Color

Color in a diamond signifies the blandness degree. Most of these gemstones are white with some showing tinted yellows, grays, silvers, and browns. Presence of tint in a white diamond is an undesirable trait. Color impurity generally occurs due to the presence of hydrogen, nitrogen, boron, and other elements. Nitrogen traces leads to pale brownish yellowish tints. So, is there something called a colorless diamond?

Only those varieties made from pure 100% carbon, minus any impurities are colorless. Grading of diamonds occur on Color Scale absence or Whiteness Scale. Clearer or whiter the color, greater is the diamond value.

GIA Grading Based on Color

Comparison of graded diamonds is done against control stones, which are of specific color and preselected. Only grading of loose stones is done via this method, because metal setting affects the color.

Here are different grades of diamond based on its color according to the Gemological Institute of America (GIA) grading system.

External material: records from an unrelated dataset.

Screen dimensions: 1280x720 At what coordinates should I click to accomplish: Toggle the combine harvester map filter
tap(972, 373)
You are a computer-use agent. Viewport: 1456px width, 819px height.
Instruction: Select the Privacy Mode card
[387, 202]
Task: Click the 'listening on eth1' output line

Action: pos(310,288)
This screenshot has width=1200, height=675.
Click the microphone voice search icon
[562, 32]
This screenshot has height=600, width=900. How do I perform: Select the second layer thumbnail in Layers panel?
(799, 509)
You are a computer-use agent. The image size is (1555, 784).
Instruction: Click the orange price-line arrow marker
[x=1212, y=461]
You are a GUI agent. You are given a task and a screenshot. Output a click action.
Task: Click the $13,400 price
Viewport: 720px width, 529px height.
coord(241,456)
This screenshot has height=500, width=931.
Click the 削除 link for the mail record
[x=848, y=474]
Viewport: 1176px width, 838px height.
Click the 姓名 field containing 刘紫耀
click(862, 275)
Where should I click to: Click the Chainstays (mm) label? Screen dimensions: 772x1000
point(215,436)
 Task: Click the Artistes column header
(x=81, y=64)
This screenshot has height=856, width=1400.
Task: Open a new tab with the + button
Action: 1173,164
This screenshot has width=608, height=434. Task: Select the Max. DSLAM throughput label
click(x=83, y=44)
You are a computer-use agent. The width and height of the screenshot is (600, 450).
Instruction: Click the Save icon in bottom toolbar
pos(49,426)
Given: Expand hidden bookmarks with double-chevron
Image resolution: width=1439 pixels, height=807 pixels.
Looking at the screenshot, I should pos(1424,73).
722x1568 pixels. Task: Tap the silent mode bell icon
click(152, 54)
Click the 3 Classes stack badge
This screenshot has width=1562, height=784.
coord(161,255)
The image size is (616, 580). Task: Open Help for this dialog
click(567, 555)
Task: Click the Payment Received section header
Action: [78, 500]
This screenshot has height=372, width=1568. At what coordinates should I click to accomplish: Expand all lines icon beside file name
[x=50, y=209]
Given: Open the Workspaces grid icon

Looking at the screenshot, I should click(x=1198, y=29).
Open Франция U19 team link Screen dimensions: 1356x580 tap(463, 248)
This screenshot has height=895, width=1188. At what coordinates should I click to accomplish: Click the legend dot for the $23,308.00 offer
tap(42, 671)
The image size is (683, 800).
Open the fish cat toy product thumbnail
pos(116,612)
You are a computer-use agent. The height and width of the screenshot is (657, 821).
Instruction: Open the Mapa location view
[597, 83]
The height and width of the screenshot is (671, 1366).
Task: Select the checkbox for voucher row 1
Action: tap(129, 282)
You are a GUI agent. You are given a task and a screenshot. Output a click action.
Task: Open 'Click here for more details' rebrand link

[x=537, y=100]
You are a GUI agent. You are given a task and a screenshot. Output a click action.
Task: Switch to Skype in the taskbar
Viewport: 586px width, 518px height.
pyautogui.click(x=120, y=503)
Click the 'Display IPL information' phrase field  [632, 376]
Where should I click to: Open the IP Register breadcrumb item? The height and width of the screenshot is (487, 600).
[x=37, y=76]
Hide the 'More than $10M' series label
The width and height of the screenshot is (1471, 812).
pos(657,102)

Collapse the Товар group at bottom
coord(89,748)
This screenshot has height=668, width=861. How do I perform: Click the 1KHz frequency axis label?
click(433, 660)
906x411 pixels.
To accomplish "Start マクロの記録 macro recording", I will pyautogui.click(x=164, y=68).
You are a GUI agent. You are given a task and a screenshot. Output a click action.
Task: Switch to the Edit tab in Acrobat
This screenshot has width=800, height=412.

  • Grade D Highest grade, extremely rare, completely colorless
  • Grade E Negligible color traces, only seen through expert eyes, rare gemstone
  • Grade F Colorless grade, high quality
  • Grade G - H Excellent value, near colorless, color noticeable upon comparison
  • Grade I - J & K Slightly detectable color, excellent value
  • Grade L – M & N - Z Noticeable color

A Grading System Beginning with ‘D’

Comparison of graded diamonds is done against control stones, which are of specific color and preselected. Only grading of loose stones is done via this method, because metal setting affects the color.

When GIA introduced its own grading system, they naturally wanted to begin a fresh with a clean slate. So they decided to begin with the English alphabet D, to do away with confusions of any kind at the outset. Color distinctions related to diamond are quite subtle and only a trained eye can discern the difference. However, even these slight variations prove to be crucial when it comes to Price and Quality of the stone.